**Direction:** Collect every line of the data below that contains the string "help", treating uppercase and lowercase as different.

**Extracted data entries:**
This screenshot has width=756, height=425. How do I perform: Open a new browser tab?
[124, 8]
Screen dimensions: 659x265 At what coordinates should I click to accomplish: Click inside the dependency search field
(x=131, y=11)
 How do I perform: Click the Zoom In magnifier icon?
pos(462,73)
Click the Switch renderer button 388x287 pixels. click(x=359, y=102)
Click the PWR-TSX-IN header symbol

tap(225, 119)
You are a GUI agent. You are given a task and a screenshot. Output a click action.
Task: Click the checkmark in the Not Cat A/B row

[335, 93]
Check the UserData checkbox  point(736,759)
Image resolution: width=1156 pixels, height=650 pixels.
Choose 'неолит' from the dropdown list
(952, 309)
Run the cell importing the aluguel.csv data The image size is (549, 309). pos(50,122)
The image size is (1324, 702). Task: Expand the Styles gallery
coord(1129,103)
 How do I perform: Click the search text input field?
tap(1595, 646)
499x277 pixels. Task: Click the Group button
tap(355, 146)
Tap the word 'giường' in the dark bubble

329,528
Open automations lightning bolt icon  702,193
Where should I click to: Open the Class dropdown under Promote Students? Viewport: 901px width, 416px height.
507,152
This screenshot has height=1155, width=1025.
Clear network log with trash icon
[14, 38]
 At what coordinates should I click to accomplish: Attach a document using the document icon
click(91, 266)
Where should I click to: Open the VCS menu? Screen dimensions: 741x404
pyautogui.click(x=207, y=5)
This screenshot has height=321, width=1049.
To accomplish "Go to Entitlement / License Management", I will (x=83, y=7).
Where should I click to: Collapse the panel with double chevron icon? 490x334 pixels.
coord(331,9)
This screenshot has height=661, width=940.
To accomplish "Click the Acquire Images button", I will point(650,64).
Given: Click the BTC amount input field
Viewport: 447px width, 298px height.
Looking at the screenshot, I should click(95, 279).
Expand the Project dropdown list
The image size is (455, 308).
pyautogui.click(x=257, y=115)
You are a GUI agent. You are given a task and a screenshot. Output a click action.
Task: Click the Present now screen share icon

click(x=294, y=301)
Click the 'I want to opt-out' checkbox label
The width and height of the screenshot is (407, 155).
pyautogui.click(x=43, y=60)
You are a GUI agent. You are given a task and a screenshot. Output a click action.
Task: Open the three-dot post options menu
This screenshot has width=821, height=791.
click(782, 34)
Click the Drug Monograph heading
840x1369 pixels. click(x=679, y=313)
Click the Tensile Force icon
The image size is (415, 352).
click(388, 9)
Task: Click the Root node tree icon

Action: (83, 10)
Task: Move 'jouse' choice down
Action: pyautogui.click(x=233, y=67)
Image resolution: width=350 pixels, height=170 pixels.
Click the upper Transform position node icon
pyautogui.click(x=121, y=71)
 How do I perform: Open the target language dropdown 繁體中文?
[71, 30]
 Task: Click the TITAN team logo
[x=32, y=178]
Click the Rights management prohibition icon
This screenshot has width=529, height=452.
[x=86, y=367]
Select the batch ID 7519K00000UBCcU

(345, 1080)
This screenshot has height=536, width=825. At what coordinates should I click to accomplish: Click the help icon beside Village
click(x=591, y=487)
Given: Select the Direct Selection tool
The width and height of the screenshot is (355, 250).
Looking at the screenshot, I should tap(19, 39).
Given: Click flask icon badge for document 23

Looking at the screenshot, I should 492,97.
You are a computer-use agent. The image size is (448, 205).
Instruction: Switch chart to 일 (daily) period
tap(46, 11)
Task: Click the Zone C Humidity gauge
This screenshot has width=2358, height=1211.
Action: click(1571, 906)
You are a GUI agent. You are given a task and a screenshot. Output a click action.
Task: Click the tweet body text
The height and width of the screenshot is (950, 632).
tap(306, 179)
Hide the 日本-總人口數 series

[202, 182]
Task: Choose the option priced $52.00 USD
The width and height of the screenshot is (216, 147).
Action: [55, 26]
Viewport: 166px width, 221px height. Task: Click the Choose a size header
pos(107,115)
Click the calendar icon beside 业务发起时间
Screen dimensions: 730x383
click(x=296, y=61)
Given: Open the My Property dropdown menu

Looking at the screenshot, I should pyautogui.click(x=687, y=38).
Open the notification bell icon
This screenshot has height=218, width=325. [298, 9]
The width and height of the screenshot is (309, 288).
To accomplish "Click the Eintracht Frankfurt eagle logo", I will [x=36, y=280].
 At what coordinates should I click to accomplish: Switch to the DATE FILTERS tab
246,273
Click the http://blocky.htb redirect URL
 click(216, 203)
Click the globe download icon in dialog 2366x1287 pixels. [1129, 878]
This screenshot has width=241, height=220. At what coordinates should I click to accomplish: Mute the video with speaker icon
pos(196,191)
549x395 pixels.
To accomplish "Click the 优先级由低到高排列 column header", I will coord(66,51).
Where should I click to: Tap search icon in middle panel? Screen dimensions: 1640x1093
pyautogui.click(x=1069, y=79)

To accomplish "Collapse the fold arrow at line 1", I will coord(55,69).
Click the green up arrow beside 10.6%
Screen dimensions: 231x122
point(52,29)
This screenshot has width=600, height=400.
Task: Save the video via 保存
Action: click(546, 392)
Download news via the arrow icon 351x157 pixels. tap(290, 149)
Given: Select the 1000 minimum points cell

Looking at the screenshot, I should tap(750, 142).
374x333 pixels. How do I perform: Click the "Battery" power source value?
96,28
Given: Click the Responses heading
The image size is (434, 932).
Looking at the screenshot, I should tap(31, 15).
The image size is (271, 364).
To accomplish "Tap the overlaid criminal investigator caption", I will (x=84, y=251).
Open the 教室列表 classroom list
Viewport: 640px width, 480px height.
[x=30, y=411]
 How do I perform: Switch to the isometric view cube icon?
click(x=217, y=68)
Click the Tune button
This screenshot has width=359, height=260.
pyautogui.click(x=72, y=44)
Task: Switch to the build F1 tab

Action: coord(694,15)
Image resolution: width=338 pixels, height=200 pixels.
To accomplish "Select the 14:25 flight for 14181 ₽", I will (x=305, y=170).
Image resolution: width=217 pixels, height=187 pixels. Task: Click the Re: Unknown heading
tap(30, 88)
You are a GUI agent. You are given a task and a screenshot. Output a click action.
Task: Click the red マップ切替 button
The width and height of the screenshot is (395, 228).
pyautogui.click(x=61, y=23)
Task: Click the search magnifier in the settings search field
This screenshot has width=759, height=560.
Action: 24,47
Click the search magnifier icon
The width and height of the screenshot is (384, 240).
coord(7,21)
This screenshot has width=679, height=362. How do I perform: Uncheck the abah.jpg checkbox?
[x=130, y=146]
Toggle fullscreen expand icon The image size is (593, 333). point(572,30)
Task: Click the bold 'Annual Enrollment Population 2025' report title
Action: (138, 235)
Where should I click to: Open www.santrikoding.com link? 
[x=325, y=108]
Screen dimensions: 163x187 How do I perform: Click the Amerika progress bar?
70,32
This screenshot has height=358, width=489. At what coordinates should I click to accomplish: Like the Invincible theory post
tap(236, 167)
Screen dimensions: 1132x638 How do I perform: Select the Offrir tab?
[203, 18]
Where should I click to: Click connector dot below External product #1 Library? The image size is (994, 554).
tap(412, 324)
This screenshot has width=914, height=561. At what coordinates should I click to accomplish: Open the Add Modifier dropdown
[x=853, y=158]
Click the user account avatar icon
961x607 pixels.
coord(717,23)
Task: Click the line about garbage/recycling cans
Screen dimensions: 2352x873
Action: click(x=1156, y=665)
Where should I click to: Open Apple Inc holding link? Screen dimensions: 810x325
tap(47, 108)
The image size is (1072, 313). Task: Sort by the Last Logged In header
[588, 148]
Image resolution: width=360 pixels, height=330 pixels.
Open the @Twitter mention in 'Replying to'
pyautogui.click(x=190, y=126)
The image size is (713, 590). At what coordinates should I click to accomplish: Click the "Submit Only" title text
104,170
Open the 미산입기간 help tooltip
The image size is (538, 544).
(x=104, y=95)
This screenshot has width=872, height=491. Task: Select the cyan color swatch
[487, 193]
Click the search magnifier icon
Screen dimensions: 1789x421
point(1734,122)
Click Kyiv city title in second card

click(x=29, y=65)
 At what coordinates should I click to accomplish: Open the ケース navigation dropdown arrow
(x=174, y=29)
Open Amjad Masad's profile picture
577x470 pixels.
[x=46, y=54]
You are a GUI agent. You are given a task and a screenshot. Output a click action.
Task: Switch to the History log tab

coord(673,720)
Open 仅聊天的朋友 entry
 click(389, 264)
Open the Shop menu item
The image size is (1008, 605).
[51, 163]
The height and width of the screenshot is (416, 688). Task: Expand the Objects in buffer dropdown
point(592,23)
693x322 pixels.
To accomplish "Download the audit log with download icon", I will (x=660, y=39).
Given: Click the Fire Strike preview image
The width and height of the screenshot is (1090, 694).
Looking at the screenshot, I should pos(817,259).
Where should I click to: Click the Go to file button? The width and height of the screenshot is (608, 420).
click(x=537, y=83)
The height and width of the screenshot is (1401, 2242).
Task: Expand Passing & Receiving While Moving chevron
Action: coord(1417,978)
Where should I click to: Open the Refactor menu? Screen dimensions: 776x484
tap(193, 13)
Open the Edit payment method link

**Correct result:**
This screenshot has height=536, width=825. At what coordinates should I click to accomplish: Click the help icon beside Village
Open the 미산입기간 help tooltip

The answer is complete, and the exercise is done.